According to USGS, in 2022, the underground Eagle Mine in Michigan – currently the only U.S. primary nickel mine in operation – “produced approximately 18,000 tons of nickel in concentrate, which was exported to smelters in Canada and overseas. Nickel in crystalline sulfate was produced as a byproduct of smelting and refining platinum-group-metal ores mined in Montana. In Missouri, a company produced nickel-copper-cobalt concentrate from historic mine tailings and was building a hydrometallurgical processing plant near the mine site.”
But with the Eagle project entering its final years, Michigan’s near-neighbor Minnesota holds promise for strengthening the U.S. domestic nickel supply chain.
The first recipients of federal funding disbursed under the 2021 infrastructure law to “supercharge” U.S. manufacturing of batteries for electric vehicles and the electric grid included the Tamarack Nickel Project in central Minnesota. Talon Metals’ subsidiary Talon Nickel was one of 20 processing and manufacturing companies in 12 states chosen for a combined $2.8 billion award to “expand domestic manufacturing of batteries for electric vehicles and the electric grid.”
Talon, which had previously signed a six-year agreement with Elon Musk’s Tesla under which Tesla would buy 75,000 metric tons of nickel concentrate, is looking to use part of the government grant to further its plans to construct an ore-processing facility in Mercer County, situated in the east-central region of North Dakota.
As ARPN has noted, the Tamarack project had previously been awarded $2.2 million to fund an effort to achieve carbon capture by a process that mineralizes the carbon in rock – a process far more stable than methods that inject carbon, where it remains vulnerable to seepage and fracturing due to earthquakes. Bringing the supply chain home could not only inoculate the U.S. from trade issues on the critical minerals front but could also help reduce the industry’s — arguably large — carbon footprint.
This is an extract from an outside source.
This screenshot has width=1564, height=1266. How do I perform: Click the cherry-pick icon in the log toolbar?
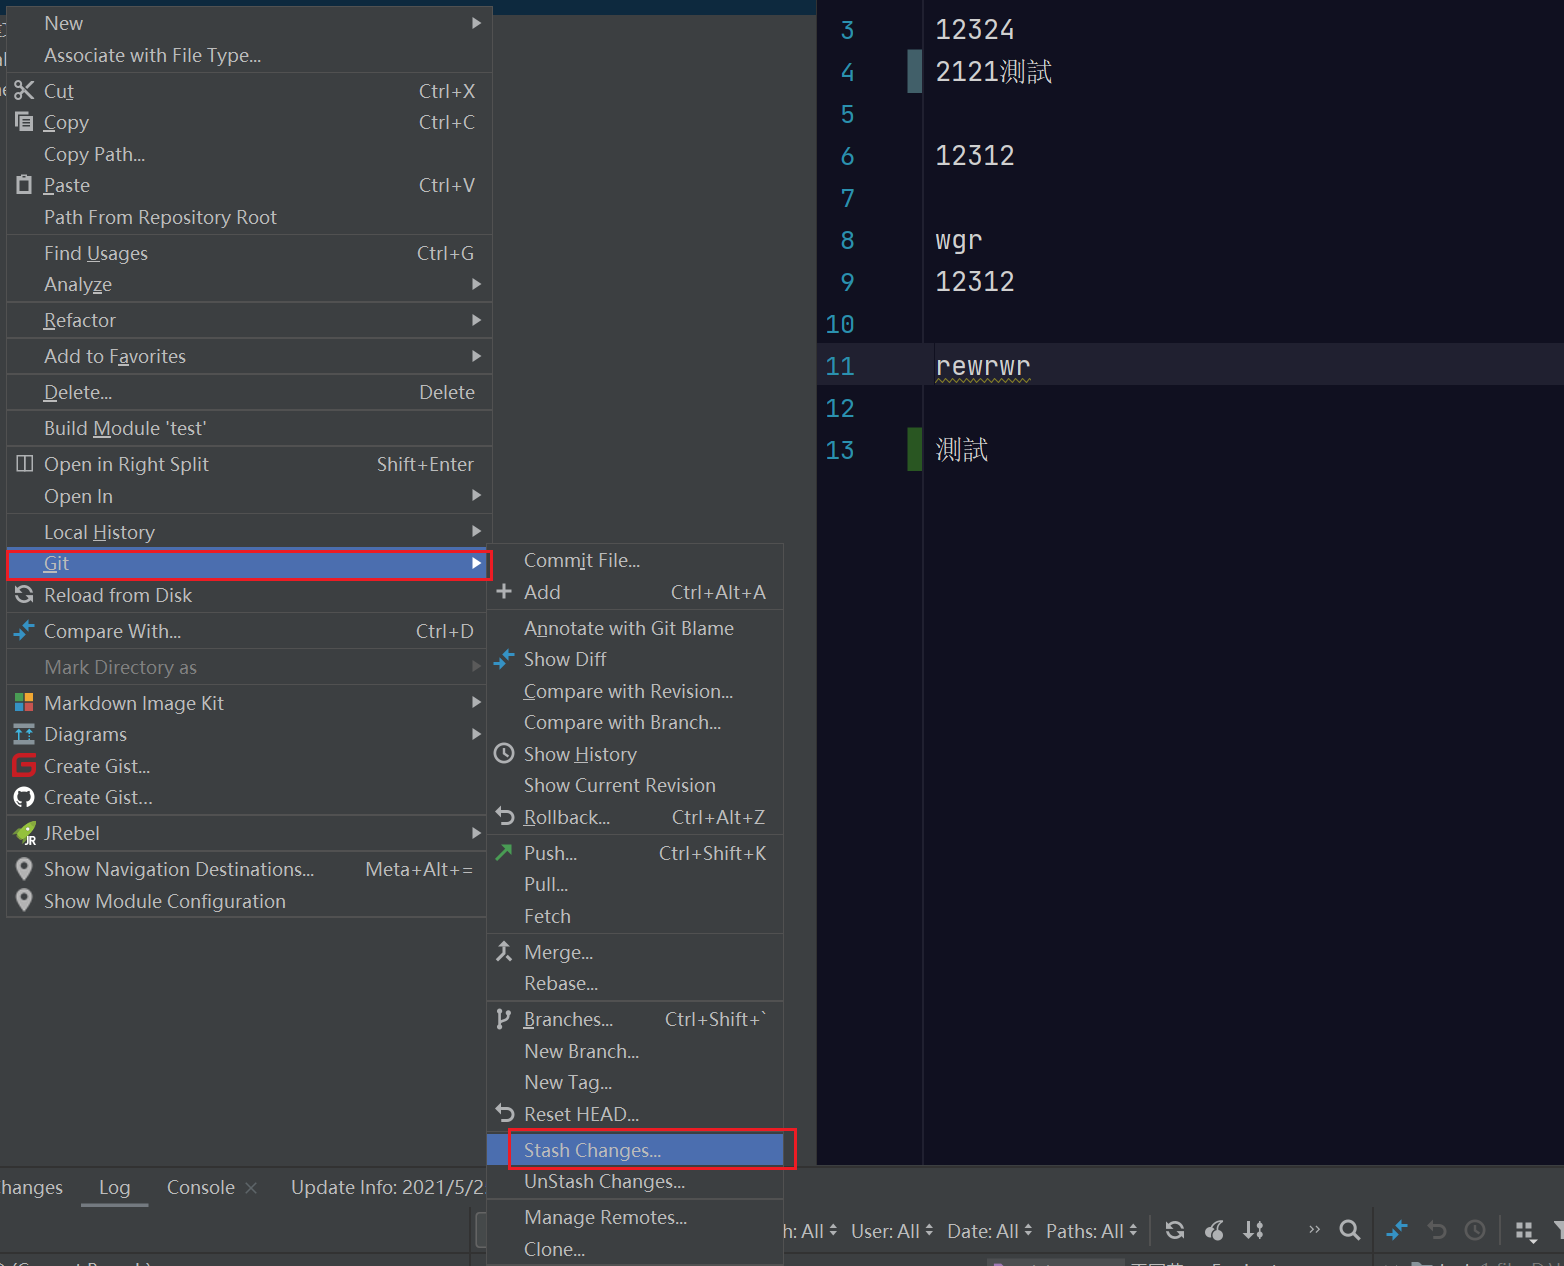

The project is expected to start the environmental review process this year, a process that will be closely watched in particular in light of the Biden Administration’s recent decision to withdraw northeastern Minnesota’s Boundary Waters Canoe Area Wilderness from future mining – a move that could effectively kill another nickel and copper project, the proposed Twin Metals Minnesota underground mine, which has seen an ongoing legal and regulatory battle over the years.
A third proposed copper-nickel project in northeastern Minnesota — the PolyMet mine near Babbitt and Hoyt Lakes, just saw PolyMet Mining and Teck Resources finalizing a joint venture earlier this month to develop PolyMet’s copper-nickel deposit along with another larger ore body controlled by Teck. The project – a 50-50 venture, will be called NewRange Copper Nickel.
With the Tamarack and NewRange Copper Nickel projects situated in different watersheds, they are not affected by the Biden Administration’s Boundary Waters decision; however, as followers of ARPN well know, the not-in-my-backyard sentiment is a firm staple in the discourse over bolstering domestic supply chains, and brings us back to the “inherent irony” or “paradox of the green revolution” Reuters columnist Andy Home has invoked in several instances when covering critical mineral resource supply chains for the very materials underpinning the green energy transition — the paradox that “public opinion is firmly in favour of decarbonisation but not the mines and smelters needed to get there.”
As ARPN has previously pointed out – lofty goals of net carbon neutrality will not be achievable if we don’t embrace a push to secure critical mineral supply chains from “soup to nuts” to borrow a term used by Energy Secretary Jennifer Granholm. That means “all of the above,” including domestic production and processing of metals and minerals like nickel.
After all, as we’ve noted often at ARPN, the first word in supply chain is… supply.